Responsabilidade ética e legal
Um grande desafio da inteligência artificial é a definição de responsabilidade. Quando uma IA comete algum tipo de erro, quem deverá ser responsabilizado? O desenvolvedor, o usuário, a empresa ou o próprio sistema? Há um entendimento de que a responsabilidade deve ser atribuída aos humanos que criam e gerenciam os sistemas, porém se as máquinas se tornam mais independentes, essa distinção fica menos evidente.
A questão da responsabilidade ética inclui também a obrigação de evitar prejuízos, no seu dia a dia, os desenvolvedores devem prever os possíveis usos inadequados que suas criações possam ter. Um ponto que abre discussão é a inteligência artificial em sistemas de armamento autônomo, tanto na questão ética quanto política. Vários especialistas afirmam que aplicações de tal tipo ferem a ética humanitária, eliminando o julgamento humano para decidir sobre questões cruciais sobre a vida ou a morte.
IA e o preconceito algorítmico
Uma questão ética significativa é o preconceito algorítmico. As Ias são alimentadas com grandes volumes de dados que, em algumas ocasiões, contêm preconceitos tensionados por fatores como, raça, gênero, classe social e entre outros.

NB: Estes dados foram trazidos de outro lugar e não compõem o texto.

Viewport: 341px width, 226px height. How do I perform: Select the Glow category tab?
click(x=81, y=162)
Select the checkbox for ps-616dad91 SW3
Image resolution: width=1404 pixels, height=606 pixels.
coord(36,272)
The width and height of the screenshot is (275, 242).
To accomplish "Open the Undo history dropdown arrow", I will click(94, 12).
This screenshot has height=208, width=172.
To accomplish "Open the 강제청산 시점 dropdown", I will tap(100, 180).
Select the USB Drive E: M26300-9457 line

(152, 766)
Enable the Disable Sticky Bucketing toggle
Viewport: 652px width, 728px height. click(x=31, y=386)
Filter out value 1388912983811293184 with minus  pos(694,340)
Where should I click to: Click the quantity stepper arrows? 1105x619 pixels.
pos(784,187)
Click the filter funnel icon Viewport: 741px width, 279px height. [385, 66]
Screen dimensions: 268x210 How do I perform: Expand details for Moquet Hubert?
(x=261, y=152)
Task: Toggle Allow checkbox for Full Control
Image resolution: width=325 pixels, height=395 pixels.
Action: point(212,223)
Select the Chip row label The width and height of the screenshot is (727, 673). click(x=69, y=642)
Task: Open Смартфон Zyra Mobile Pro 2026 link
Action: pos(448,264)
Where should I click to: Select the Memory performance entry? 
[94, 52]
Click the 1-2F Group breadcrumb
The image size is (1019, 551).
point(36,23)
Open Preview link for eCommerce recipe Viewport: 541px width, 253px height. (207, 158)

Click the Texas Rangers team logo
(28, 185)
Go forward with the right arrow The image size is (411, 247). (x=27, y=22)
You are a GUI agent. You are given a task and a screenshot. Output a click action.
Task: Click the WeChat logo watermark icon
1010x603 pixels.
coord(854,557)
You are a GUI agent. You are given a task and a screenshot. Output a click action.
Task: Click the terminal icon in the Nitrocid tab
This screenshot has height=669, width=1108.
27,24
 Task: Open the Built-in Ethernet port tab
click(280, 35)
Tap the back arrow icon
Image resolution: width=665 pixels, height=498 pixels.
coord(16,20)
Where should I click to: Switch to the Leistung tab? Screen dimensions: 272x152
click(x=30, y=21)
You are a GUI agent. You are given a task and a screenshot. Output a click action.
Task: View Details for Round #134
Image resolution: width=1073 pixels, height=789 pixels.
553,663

Esses preconceitos podem se referir a sistemas de contratação automatizados que tratam com preferência determinados perfis, outro exemplo também, são sistemas de concessão de crédito que exercem certa discriminação em relação a grupos que se encontram historicamente marginalizados.
É imprescindível que sejam feitas auditorias regulares nos sistemas de inteligência artificial, tendo a intenção de identificar e solucionar problemas. A diversidade é essencial nas equipes de desenvolvimento para elaborar soluções mais inclusivas e atentas à diferentes realidades sociais.
O papel das políticas governamentais e da regulamentação
Na IA, a ética não pode depender apenas da boa vontade das empresas. Deve existir regulamentos e políticas públicas para garantir um uso ético da tecnologia, sendo assim, a proposta de Lei de IA (AI Act) da União Europeia é um grande avanço, pois classifica as aplicações de IA segundo o seu risco e estabelece responsabilidades legais por categorias.
No brasil, a proposição do Marco Legal da inteligência artificial, ainda está em debate, ele visa harmonizar a inovação com a salvaguarda de direitos essenciais. A regulamentação precisa assegurar também, o direito a explicação sobre decisões automáticas, formas de contestação e proteção contra prejuízos que tenham resultado do uso inadequado da IA.
Conclusão
Tecnologias em progresso devem estar completamente associadas a considerações que estejam na linha ética e legal, que garantam a saúde da sociedade e a defesa dos direitos humanos. Para chegar ao objetivo, é fundamental cooperação entre governos, corporações, de forma integrada a sociedade civil e instituições acadêmicas.
É importante entender que implementar os valores éticos desde a criação da inteligência artificial até sua utilização, incentivar a clareza e enfrentar os preconceitos algorítmicos são ações essenciais. Além de desenvolver sistemas inteligentes, é muito importante assegurar que os mesmos sejam justos, seguros e responsáveis, pois a eficácia de uma máquina somente será relevante se estiver voltada ao respeito e dignidade humana.